# [Goal]
Please write out every line of the items below as a numbered list, skipping blank lines and omitting the pictures.

# [Stored records]
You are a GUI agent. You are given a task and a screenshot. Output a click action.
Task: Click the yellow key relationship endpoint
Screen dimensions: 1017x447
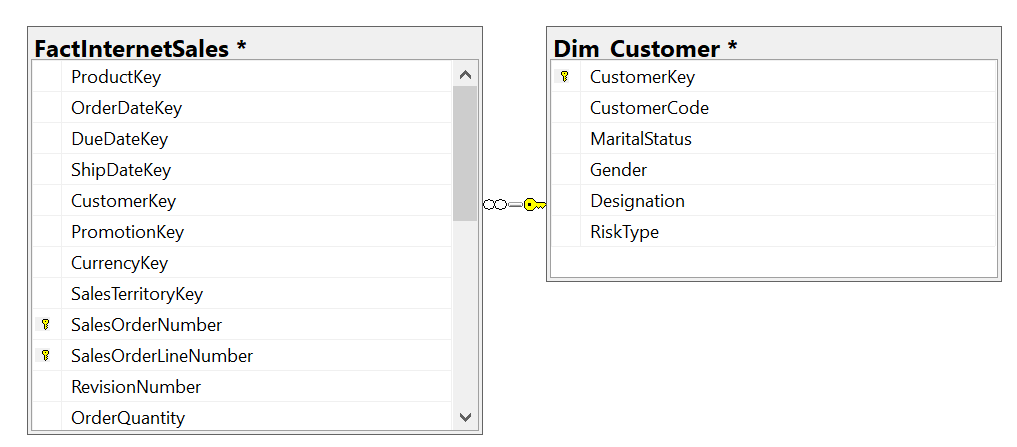click(534, 204)
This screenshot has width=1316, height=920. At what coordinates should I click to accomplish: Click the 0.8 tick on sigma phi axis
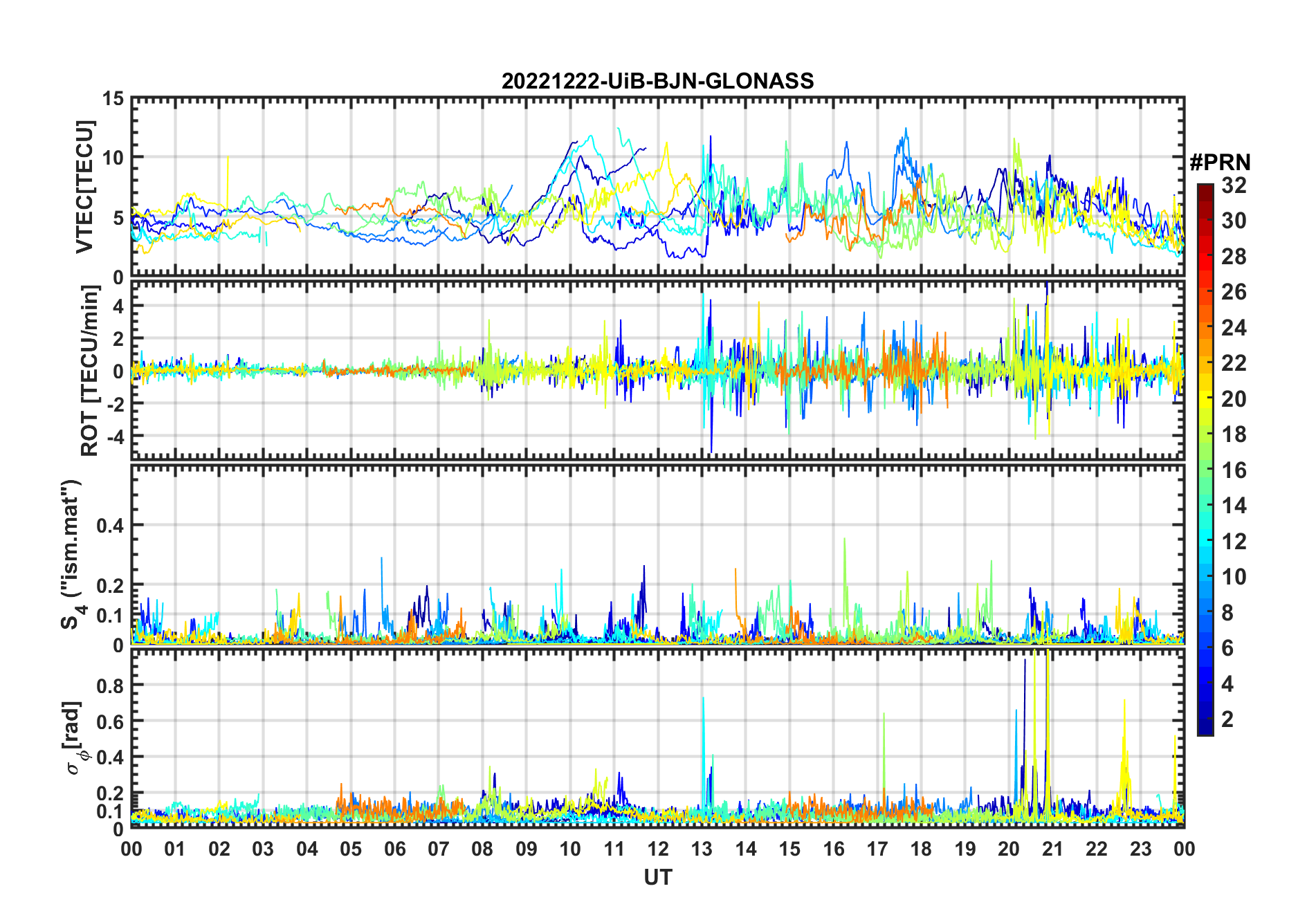pyautogui.click(x=110, y=686)
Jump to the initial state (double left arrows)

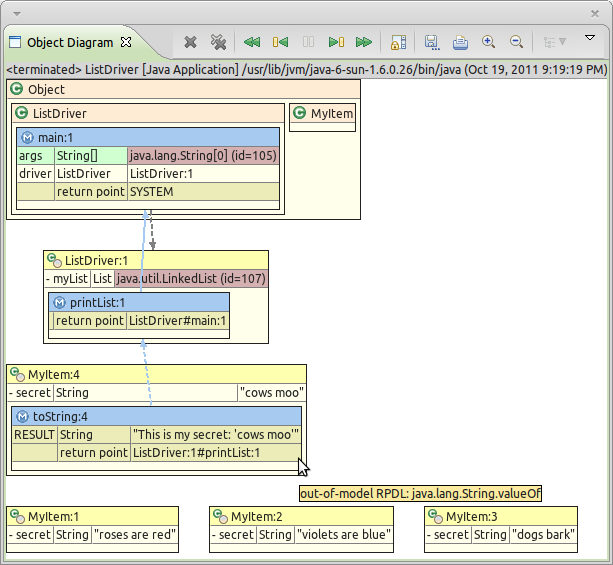252,42
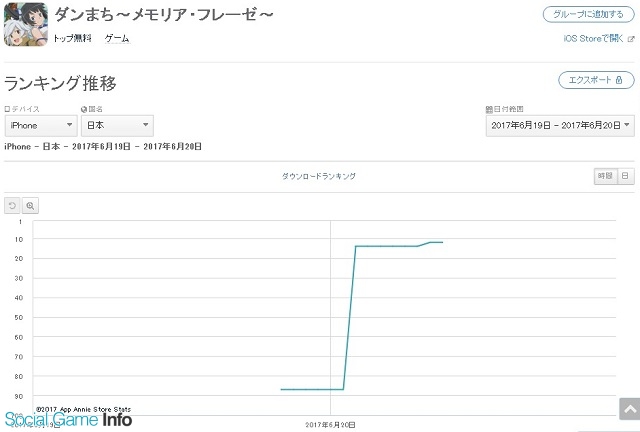Open the iPhone device dropdown
The image size is (640, 432).
(x=41, y=125)
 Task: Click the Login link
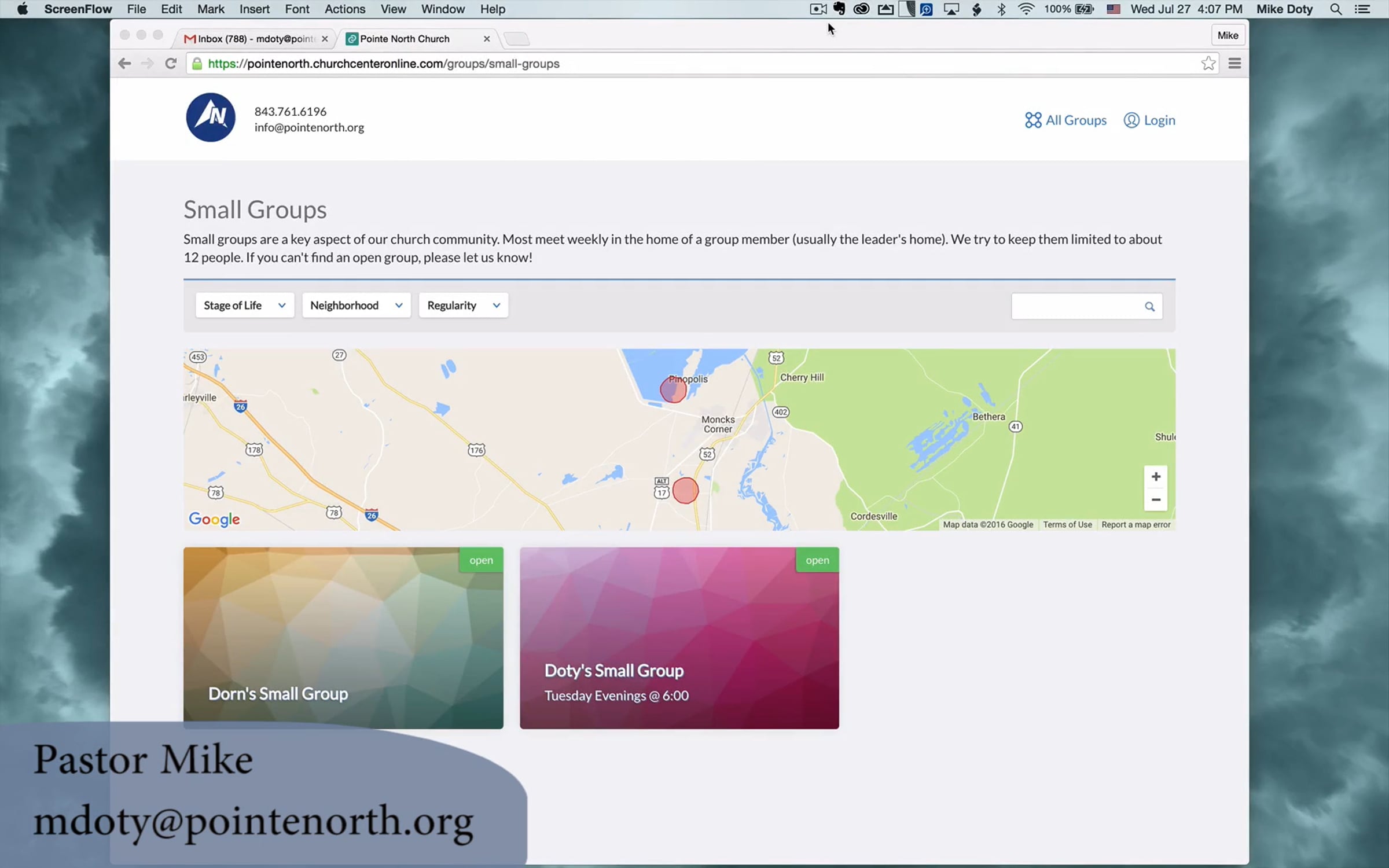pos(1149,120)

# [Complete answer]
1. You are a GUI agent. You are given a task and a screenshot. Output a click action.
2. Task: Click the yellow key relationship endpoint
3. Screen dimensions: 1017x447
4. click(534, 204)
5. This screenshot has width=1316, height=920. At what coordinates should I click to accomplish: Click the 0.8 tick on sigma phi axis
6. pyautogui.click(x=110, y=686)
7. Jump to the initial state (double left arrows)
8. 252,42
9. Open the iPhone device dropdown
10. The image size is (640, 432).
11. (x=41, y=125)
12.  Task: Click the Login link
13. pos(1149,120)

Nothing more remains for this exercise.